Darkstar One: Broken Alliance
Outer space for this one
Review A long time ago, in an arcade far, far, away, cabinets reverberated with the bleeps and pops of 80s space combat.
Pretty fly ride
OK, so the arcade was in Aldershot, not Alderaan, but the fight against evil galactic empires was no less keenly waged by me and my 10p pieces. Space was the dominant theme in gaming whether in vertical, side-scrolling, or vector 3D.
Look around today, however, and you have to ask what happened. Waning popularity over the years has brought the genre to its present nadir – an endangered species on PC and all but extinct on consoles, except for the niche download market in bullet-hell and twin-stick shooters.
Darkstar One: Broken Alliance seeks to redress this balance and test the viability of the genre in the current generation. In principle, it makes good business sense.
By porting a moderately successful four-year old PC title onto the 360, Kalypso has kept development costs low while targeting a genre devoid of competition. But while these factors should conspire to generate commercial success, critical success is not so easily manufactured.
I'm blue, I'm in need of a sky
Gameplay is mind-numbing...
This place, rocks
The graphics are the most apparent the game's many shortcomings. Always the cruel mistress, time has been plain vicious to Darkstar One, a game which failed to push PC hardware on its original release. Apart from brightening the overall palette, the move to 1080p only emphasises textures and polygon counts glaringly last-gen. And lacklustre art design and repetition of assets mean this is less Star Wars and more Battle Beyond the Stars.
Repetition isn't limited to homogeneous spacecraft, trade stations and star systems; gameplay is mind-numbingly repetitive, too. A simplistic system of exploration and trading forces play of countless side-quests to afford necessary upgrades to your ship. Ostensibly broad ranging, from hauling cargo to sabotaging enemy satellites, in practice these missions are little more than triggers for dogfights, which wouldn't be an issue but for their structure.
In isolation, there's nothing obviously tedious: dock at trade station, choose mission, take off, select destination star system, hyperjump, enter mission, fight battle, select origin star system, hyperjump, dock at trade station for reward. But the structure is repeated ad nauseam throughout the game, unnecessarily padding it well past the twenty hour mark. And with cut scenes accompanying every hyperjump or trade station visit, progression is protracted to the point of ennui. It's a shame, because gameplay would have improved dramatically were such missions staged within individual star systems.
Red eye flight
Combat is Darkstar One's strongest element
Galactic goose getting gunned
Although by no means perfect, combat is Darkstar One's strongest element. The controls map well onto the 360's controller and flight feels weighty and precise. Afterburners and brakes bring sufficient nuance to dogfights, and a broad range of lasers and missiles provide tactical variety. Turrets, on the other hand, are less welcome. The benefits of their automatic, omnidirectional fire is outweighed by their inclusion on enemy ships.

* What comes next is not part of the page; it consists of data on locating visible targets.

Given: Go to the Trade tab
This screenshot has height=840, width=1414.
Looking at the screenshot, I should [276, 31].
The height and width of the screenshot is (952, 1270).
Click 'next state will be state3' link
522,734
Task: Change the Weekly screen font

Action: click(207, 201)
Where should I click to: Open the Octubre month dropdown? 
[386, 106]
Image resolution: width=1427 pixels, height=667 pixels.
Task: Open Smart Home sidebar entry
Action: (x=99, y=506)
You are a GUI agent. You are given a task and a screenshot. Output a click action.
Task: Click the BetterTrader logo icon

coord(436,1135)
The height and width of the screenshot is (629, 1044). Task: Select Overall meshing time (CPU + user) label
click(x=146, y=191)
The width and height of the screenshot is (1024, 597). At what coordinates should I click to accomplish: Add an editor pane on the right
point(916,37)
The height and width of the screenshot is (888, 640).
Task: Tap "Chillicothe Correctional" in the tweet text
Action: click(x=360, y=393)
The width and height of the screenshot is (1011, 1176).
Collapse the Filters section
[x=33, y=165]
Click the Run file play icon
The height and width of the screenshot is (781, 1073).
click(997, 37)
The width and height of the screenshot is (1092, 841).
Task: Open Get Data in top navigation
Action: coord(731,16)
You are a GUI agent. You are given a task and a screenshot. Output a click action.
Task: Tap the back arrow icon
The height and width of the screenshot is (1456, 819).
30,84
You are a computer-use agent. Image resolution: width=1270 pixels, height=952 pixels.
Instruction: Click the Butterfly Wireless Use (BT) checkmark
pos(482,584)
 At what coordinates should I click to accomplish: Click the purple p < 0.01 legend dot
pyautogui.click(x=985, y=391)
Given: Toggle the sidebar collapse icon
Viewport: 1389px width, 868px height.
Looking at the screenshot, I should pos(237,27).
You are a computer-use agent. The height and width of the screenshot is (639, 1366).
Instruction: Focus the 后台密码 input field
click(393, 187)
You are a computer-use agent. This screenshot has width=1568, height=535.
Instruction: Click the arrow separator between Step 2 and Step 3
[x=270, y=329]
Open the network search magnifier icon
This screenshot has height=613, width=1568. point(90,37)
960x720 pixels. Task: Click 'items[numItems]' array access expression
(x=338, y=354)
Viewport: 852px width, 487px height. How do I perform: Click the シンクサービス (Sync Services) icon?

Dogfights are challenging enough against multiple enemies, especially during the game's occasional spikes in difficulty, where opponents carry superior technology. But when enemies sport turrets, it's impossible to outmanoeuvre the incoming fire, leaving shields as your only defence.
The targeting system doesn't help either. Unable to cycle through enemy craft, as in the X-Wing series, you can only select the nearest to you. And with no way to distinguish a craft's class other than visually, it's extremely difficult to target the most dangerous first.
If anything, the danger posed by turrets underlines Darkstar One's compulsory collection and persistent levelling. As a consequence, satisfaction with its combat depends entirely on your tastes. Those looking for twitch combat alone will have to wait for the rumoured reprise of the Jedi Starfighter franchise. But those with a proclivity for RPG stat trees and skill points should easily forgive these shortcomings.
Transformers, spacecraft in disguise
Less forgivable are the game's garbled plot and ageing animation and voice acting. Little attention has been paid to elaborating the universe and its alien races, so it's difficult to know whom to ally with, if anyone. The main thread of avenging your father's death becomes increasingly muddled as you progress. And the game ultimately devolves into a collectathon, where the only obvious purpose is to collect money to upgrade your ship.
Whenever nostalgia gets the better of me, and I dust off an old game for a trip down memory lane, I'm invariably disappointed. I've moved on and so have games. And even those I missed first time around, like Darkstar One, rarely hit that sweet gaming spot when played years after release. Lacking current-gen visuals and gameplay, Darkstar One: Broken Alliance will only satisfy those gamers longing for a trip around the stars, which, given the dearth of similar titles on the consoles, might be a great deal more than this title truly deserves.